━━━ Reading text

Now, in Bob Spitz’s definitive, wonderfully affectionate biography, the Julia we know and love comes vividly — and surprisingly — to life.  In Dearie, Spitz employs the same skill he brought to his best-selling, critically acclaimed book The Beatles, providing a clear-eyed portrait of one of the most fascinating and influential Americans of our time — a woman known to all, yet known by only a few.

At its heart, Dearie is a story about a woman’s search for her own unique expression.  Julia Child was a directionless, gawky young woman who ran off halfway around the world to join a spy agency during World War II.  She eventually settled in Paris, where she learned to cook and collaborated on the writing of what would become Mastering the Art of French Cooking, a book that changed the food culture of America.   She was already fifty when The French Chef went on the air —  at a time in our history when women weren’t making those leaps.  Julia became the first educational TV star, virtually launching PBS as we know it today; her marriage to Paul Child formed a decades-long love story that was romantic, touching, and quite extraordinary.

━━━━━━
━━━ Data section

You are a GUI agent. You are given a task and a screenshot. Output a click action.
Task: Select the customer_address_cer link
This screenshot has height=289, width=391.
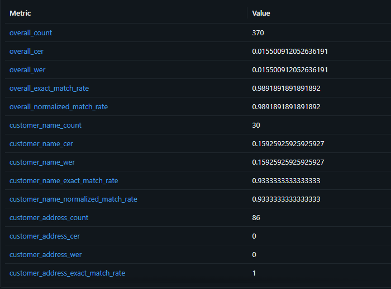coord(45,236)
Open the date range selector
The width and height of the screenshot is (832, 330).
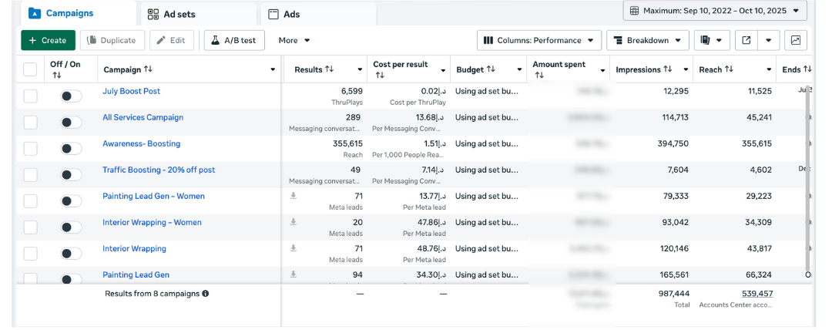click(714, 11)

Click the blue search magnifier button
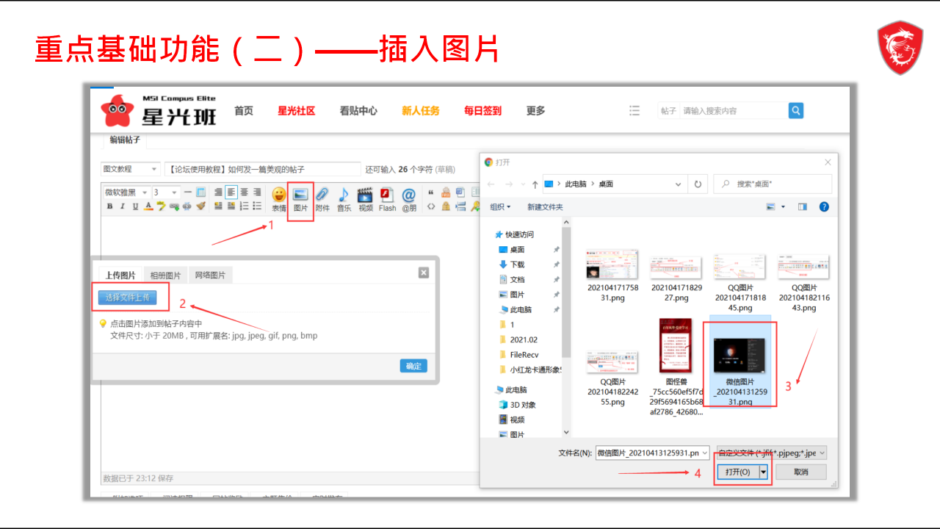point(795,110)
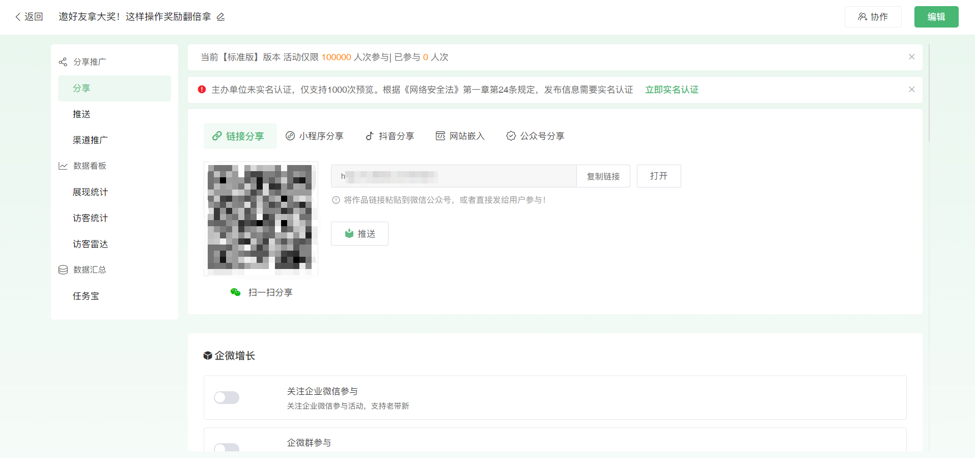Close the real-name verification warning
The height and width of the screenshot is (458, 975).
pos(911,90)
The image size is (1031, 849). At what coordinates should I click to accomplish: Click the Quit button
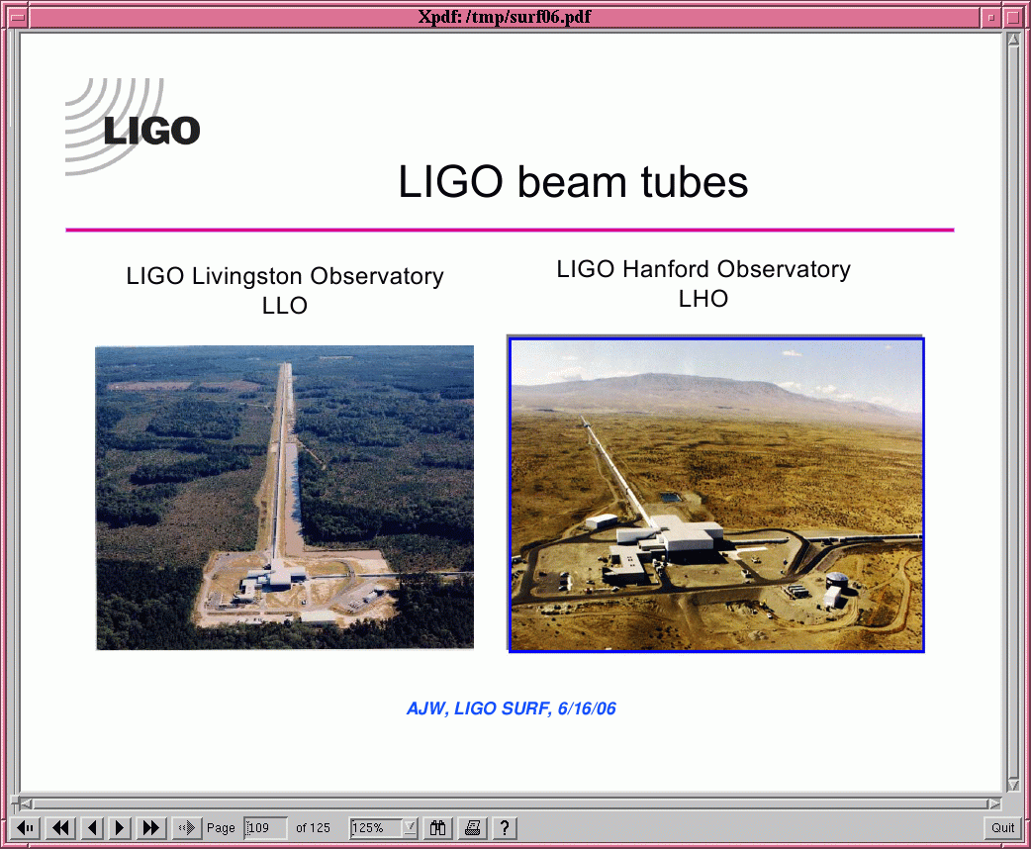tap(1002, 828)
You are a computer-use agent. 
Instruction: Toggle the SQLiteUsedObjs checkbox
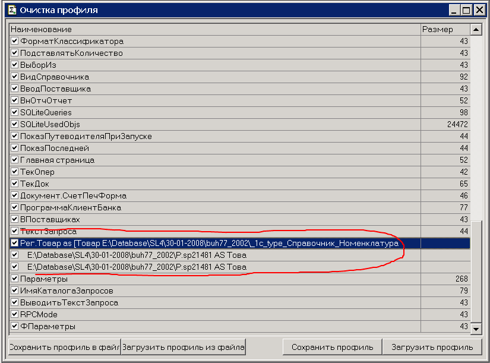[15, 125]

━━━━━━
━━━ Data section

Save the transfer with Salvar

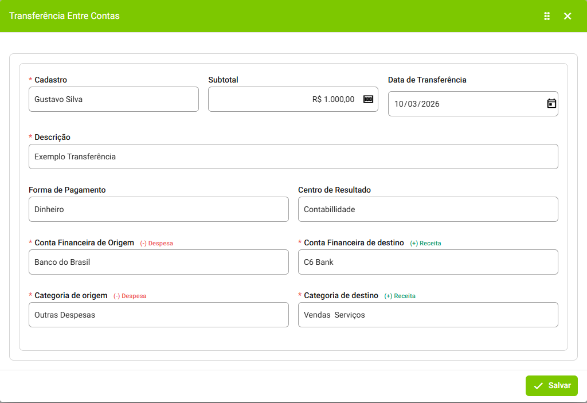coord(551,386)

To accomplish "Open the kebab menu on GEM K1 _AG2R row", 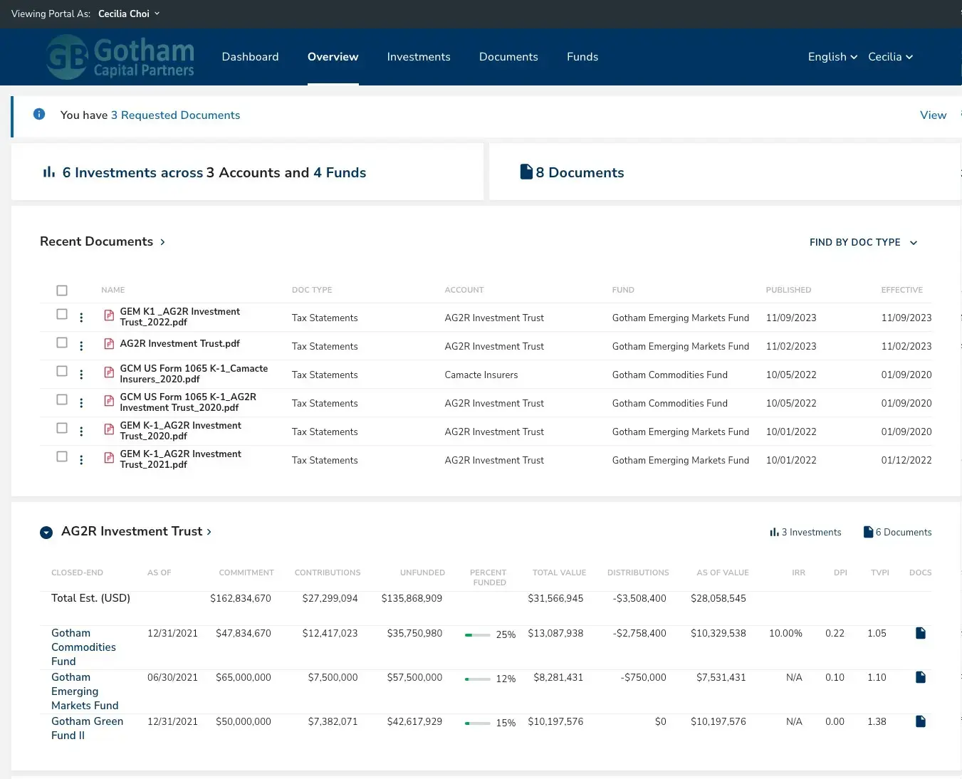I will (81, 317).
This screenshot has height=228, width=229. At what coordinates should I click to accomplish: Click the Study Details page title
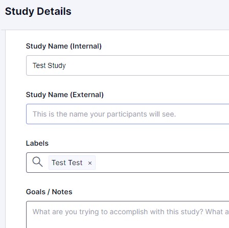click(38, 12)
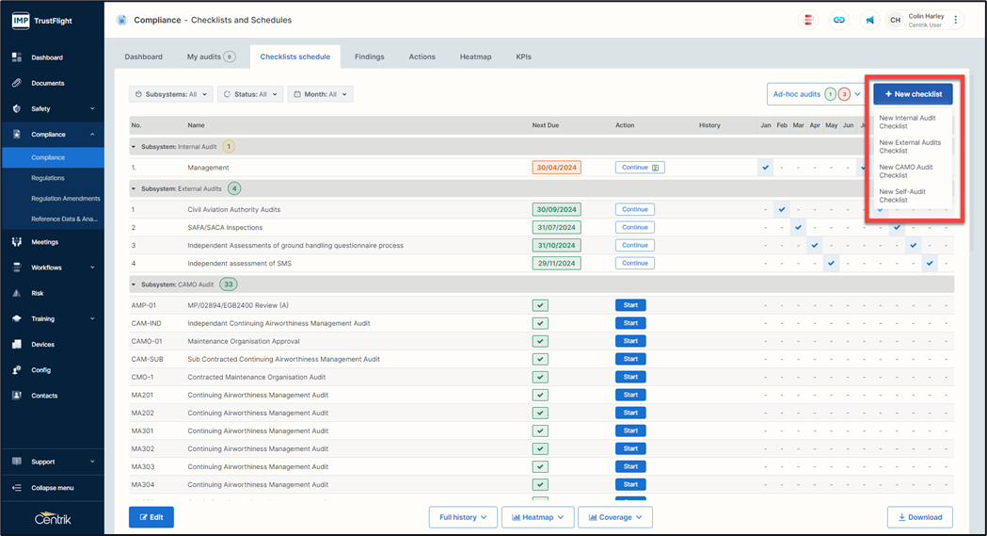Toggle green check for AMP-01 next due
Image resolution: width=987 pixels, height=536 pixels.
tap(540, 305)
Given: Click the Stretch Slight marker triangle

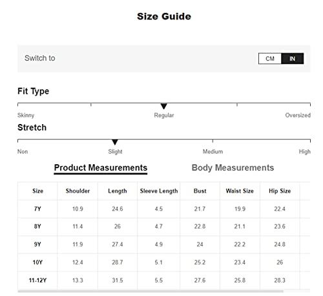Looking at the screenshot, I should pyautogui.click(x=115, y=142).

━━━━━━

**Prompt A**
In the passage on the Julia Child biography, copy the text that begins at the words "Now, in Bob" and ends after the words "only a few.".
**Prompt B**
Turn the paragraph of the passage on the Julia Child biography that opens with "At its heart, Dearie is" into a short bulleted list of its main facts.
**Prompt C**
According to the passage on the Julia Child biography, how old was Julia Child when The French Chef went on the air?

**Full output A**
Now, in Bob Spitz’s definitive, wonderfully affectionate biography, the Julia we know and love comes vividly — and surprisingly — to life.  In Dearie, Spitz employs the same skill he brought to his best-selling, critically acclaimed book The Beatles, providing a clear-eyed portrait of one of the most fascinating and influential Americans of our time — a woman known to all, yet known by only a few.

**Full output B**
- Dearie is about a woman's search for her own unique expression.
- As a directionless, gawky young woman, Julia Child went halfway around the world to join a spy agency during World War II.
- She settled in Paris, learned to cook, and helped write Mastering the Art of French Cooking, a book that changed America's food culture.
- She was fifty when The French Chef went on the air, at a time when women weren't making such leaps.
- She became the first educational TV star, virtually launching PBS as it is known today.
- Her marriage to Paul Child was a decades-long, romantic and extraordinary love story.

**Full output C**
She was already fifty.